Su imagen se refleja en el espejo húmedo. Levanta la barbilla y pasa el rastrillo. Los toreros se afeitan a conciencia, porque conocen que la barba crece más aprisa cuando se pasa mucho miedo. Es el 30 de agosto de 1985. Para esa tarde, junto a Antonio Chenel Antoñete y a José Luis Palomar matará la corrida de Marcos Núñez. Una fecha más. Discurre de las preocupaciones triviales al cansancio acumulado por una temporada a la que le falta mucho para que termine. Septiembre y después la feria del Pilar en Zaragoza, como el puerto amparador al final de un viaje largo y azaroso. Falta mucho. No se está a salvo hasta que dobla el último bicho de la temporada. El recuerdo lo asalta inevitable, la de Pozoblanco era la última corrida del año y al maestro Paquirri le costó la vida. Cruz, cruz, a pensar en otras cosas. Tras la puerta del cuarto de baño se oye la voz del apoderado que conversa con el mozo de espadas. Son las frases de rutina. Alcanza a escuchar que en el sorteo le ha correspondido un toro jirón que puede que se deje. Movimientos mecánicos, las mejillas conservan residuos de espuma que retira con la toalla.

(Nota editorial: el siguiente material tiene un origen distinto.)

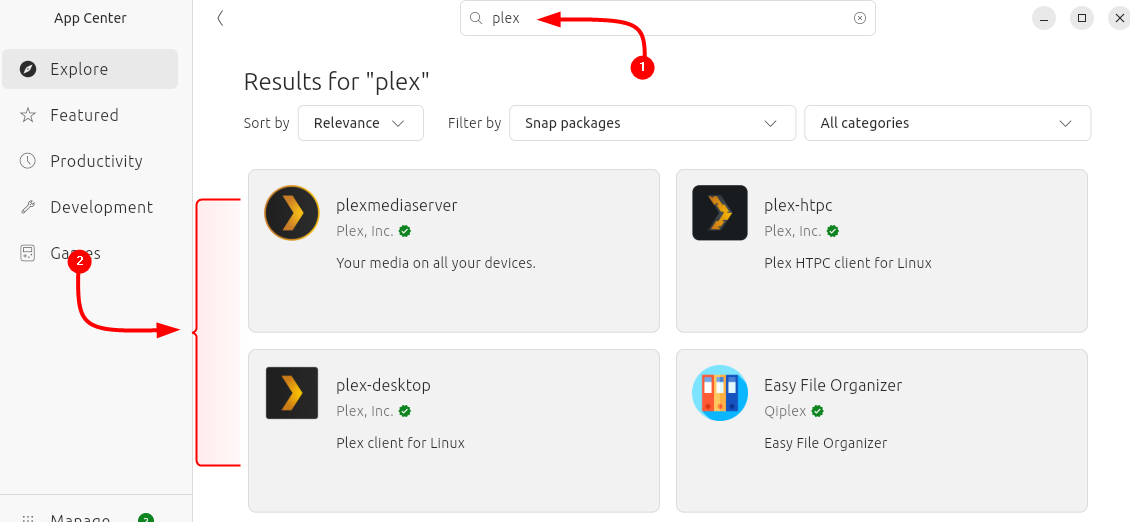1130x522 pixels.
Task: Select the plex-desktop result title
Action: [383, 385]
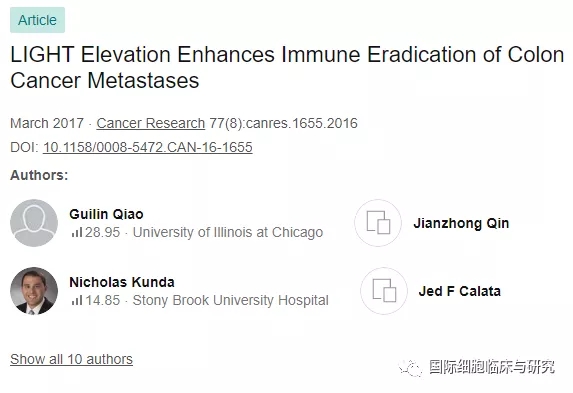Select University of Illinois at Chicago affiliation
Screen dimensions: 573x393
[228, 232]
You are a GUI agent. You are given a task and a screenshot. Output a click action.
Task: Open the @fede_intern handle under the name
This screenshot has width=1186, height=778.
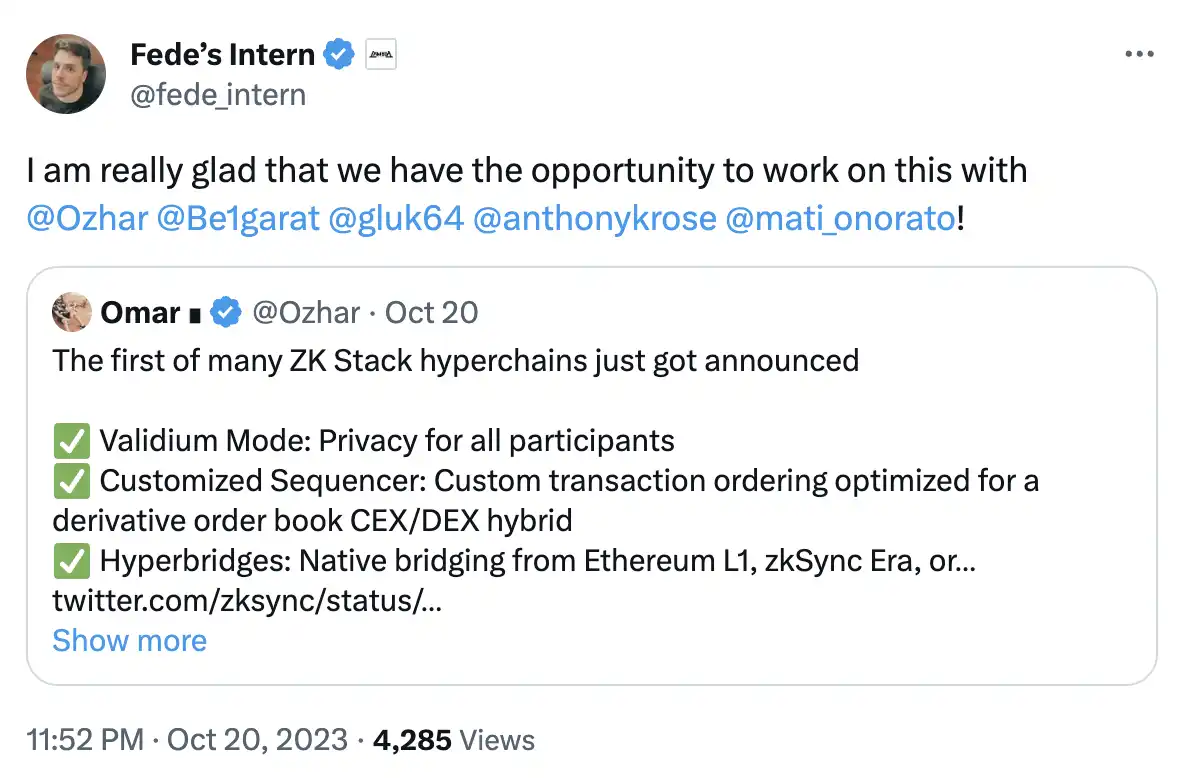click(x=218, y=95)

Luego imagínense el cuadro. Los clarines de la plaza de Colmenar llaman a toriles y sale el sexto. Es el toro jirón. Yiyo calienta al cotarro con unos doblones rodilla en tierra de muy buena traza. Acto seguido, torea por naturales desmayados que el animal toma sin protestar. Es obediente al toque y embiste con claridad. Las tandas se suceden creciendo en armonía y ritmo. Ha bordado la faena agotando hasta el último pase y llega la hora de cuadrar al toro. Todo está saliendo a pedir de boca. Lía la muleta y monta la espada. Recreándose en la suerte se va tras ella marcando por nota los tiempos. El estoque entra hasta los gavilanes. Todo está perfectamente consumado y la corrida ha llegado al epílogo. Yiyo  sale airoso del embroque. Pero de pronto, la vida que gusta de divertirse con los hombres, cambia el juego y la partida da una vuelta. El toro hace por su matador que no logra librar el derrote, lo toca en la pierna sacándolo de balance. José Cubero cae y rueda para alejarse del peligro. Sin embargo, con ello no hace más que llamar la atención del astado que acomete de nueva cuenta. El diestro está tendido en el suelo, la fiera le tira un derrote certero que entra por el costado y lo levanta para dejarlo en pie, escapa a toda prisa desplomándose junto a las tablas. Son sólo segundos, pero cuando las asistencias llegan a por él, estupefactas se dan cuenta de que casi ha muerto. “Burlero” le ha partido el corazón. Mientras lo trasladan en vilo rumbo a la enfermería nadie puede creerlo, sólo él que con el último aliento entiende claramente la razón de su tristeza larga. Lleva un gesto cadavérico, los ojos abiertos y apagados, y la barba crecida que le azulea el cenizo tono de la muerte.